Das aufsaugende Berbertum in der Gebirgskabylie

Der Djurdjura, ein gewaltiges Massiv, steigt östlich der Stadt Alger mit einer von ewigem Schnee und Eis bedeckten Spitze über 3200 Meter hoch empor. Tiefe Schluchten gliedern die Masse in Ketten und Reihen von Bergen. Die in 200-2000 Meter tiefen Schluchten abfließenden Wässer vereinigen sich im Sebau, der bei Dellis das Meer erreicht. Das Ganze ist ein Gebirgsland im wahrsten Sinne des Wortes. Die Berge der Kabylie sind aber auch ihrem Wesen nach und nicht nur ihren Dimensionen entsprechend gewaltig.

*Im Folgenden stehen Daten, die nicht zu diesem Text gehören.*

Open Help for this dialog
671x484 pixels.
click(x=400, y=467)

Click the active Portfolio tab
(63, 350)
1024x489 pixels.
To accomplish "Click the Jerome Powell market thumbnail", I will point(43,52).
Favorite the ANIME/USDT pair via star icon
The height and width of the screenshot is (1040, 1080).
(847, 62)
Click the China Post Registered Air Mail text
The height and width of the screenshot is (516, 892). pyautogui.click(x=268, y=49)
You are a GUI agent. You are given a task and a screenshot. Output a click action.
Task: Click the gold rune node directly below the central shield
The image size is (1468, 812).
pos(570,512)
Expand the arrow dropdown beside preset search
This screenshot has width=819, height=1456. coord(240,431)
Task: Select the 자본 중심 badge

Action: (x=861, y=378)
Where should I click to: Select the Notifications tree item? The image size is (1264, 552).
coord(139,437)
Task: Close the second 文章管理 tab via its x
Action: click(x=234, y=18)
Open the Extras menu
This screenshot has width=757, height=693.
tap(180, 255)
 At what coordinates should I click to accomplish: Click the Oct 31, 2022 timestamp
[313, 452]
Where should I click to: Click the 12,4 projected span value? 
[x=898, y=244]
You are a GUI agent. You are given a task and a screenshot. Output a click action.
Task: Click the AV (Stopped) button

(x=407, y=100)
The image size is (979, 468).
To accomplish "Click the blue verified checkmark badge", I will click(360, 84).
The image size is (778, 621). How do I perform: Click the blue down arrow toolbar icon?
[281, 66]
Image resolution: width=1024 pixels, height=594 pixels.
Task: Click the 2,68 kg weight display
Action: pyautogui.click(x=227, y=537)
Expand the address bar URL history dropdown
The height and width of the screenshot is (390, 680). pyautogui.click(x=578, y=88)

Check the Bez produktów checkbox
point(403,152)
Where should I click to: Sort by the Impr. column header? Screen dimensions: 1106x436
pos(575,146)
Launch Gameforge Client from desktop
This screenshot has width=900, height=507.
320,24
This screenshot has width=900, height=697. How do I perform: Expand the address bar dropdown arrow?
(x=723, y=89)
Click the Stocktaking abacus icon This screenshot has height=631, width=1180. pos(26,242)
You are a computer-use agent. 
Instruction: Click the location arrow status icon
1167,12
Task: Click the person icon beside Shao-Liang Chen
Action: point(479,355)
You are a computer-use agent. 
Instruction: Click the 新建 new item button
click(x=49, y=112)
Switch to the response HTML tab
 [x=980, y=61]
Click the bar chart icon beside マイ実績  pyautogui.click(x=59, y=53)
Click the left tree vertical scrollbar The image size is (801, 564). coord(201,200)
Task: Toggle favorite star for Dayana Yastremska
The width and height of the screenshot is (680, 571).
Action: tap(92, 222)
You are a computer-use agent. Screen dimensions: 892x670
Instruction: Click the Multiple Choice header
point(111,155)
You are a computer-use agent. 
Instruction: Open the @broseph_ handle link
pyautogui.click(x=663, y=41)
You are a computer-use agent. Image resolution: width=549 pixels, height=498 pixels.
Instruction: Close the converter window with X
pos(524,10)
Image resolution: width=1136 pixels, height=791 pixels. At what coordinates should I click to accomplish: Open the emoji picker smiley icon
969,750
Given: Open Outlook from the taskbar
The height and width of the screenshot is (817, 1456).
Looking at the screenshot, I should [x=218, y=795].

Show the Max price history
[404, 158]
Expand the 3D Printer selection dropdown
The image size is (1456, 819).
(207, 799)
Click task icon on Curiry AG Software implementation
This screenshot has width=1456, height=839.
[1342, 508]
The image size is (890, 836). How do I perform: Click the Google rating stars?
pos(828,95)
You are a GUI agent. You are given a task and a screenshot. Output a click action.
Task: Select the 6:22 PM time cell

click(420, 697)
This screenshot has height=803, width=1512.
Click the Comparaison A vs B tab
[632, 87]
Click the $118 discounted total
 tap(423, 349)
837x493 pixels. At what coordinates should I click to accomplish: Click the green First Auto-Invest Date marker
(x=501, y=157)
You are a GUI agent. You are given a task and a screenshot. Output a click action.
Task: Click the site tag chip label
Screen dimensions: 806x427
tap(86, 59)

Ihr Wesen aber ist so vollkommen unafrikanisch wie nur denkbar; das soll heißen: wer sich hiervon Palmen und Baumfarren, von Lianen und sonstigen tropischen Charakterpflanzen umgeben denkt, ist im Irrtum. Eichen, Eschen, Eukalyptus, in den Gärten: Wein, Feigen, Ölbäume über Weizen und Gerste sind hier das Bezeichnende. Oftmals, wenn ich die kabylische Landschaft durchwanderte, hat sich mir der Gedanke aufgedrängt, ob nicht etwa diese pflanzliche Welt der großen Kabylie ebenso der letzte Rest einer ganz Kleinafrika einstmals eigenen Lebensform ist, der in diesen Bergen seine letzte Zuflucht fand, wie die Berber, die einst ganz Nordafrika bevölkerten und nun in völliger geistiger Reinheit nur hier noch erhalten sind.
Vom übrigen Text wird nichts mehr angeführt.